— DATASET EXCERPTS —
************

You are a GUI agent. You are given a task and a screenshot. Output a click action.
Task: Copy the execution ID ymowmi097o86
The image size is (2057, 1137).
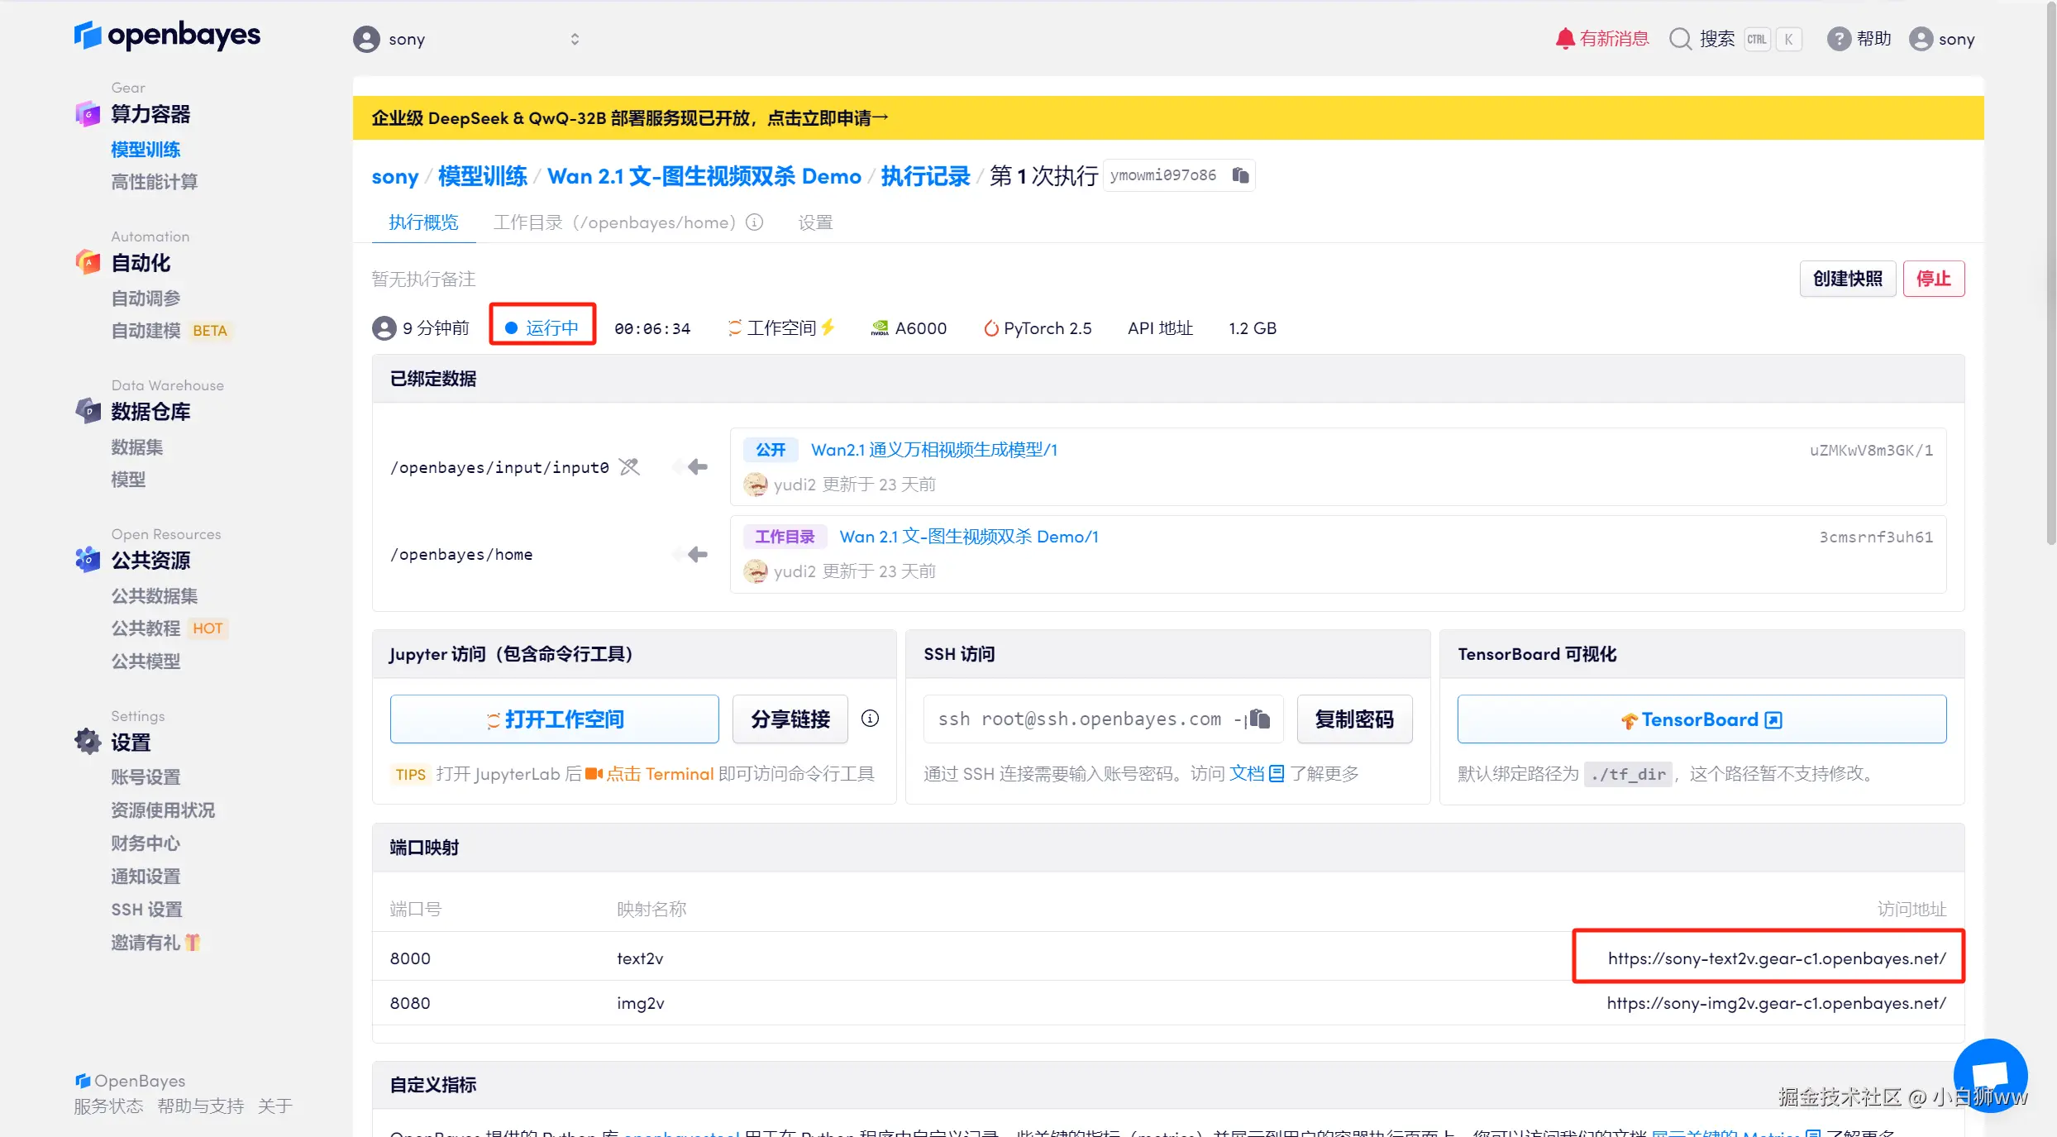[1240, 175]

************

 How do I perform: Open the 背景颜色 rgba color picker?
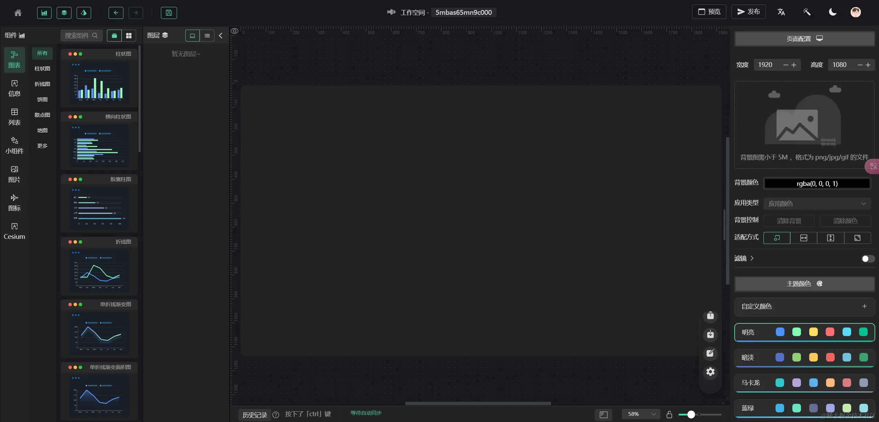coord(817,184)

************

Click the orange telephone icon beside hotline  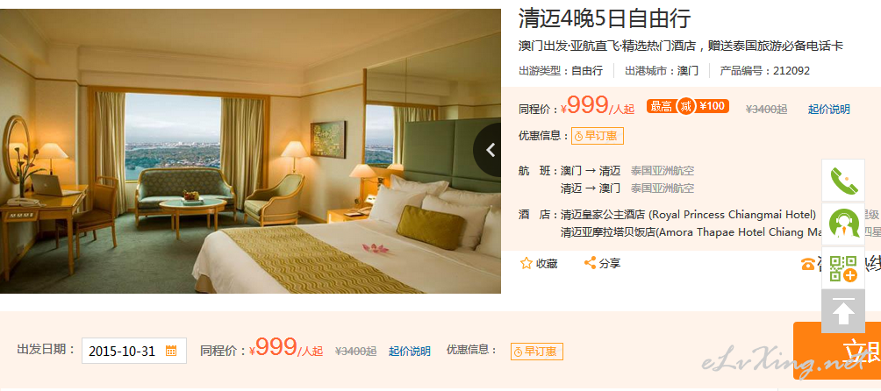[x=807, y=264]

************

— SHORT PROBLEM —
Take the material starting with the line containing "You are a GUI" and going on through the line containing "[1240, 175]", swap "screenshot" for "screen capture", and give those lines back with everything else unchanged. Leave the pictures out of the answer.

— ANSWER BELOW —
You are a GUI agent. You are given a task and a screen capture. Output a click action.
Task: Copy the execution ID ymowmi097o86
The image size is (2057, 1137).
[1240, 175]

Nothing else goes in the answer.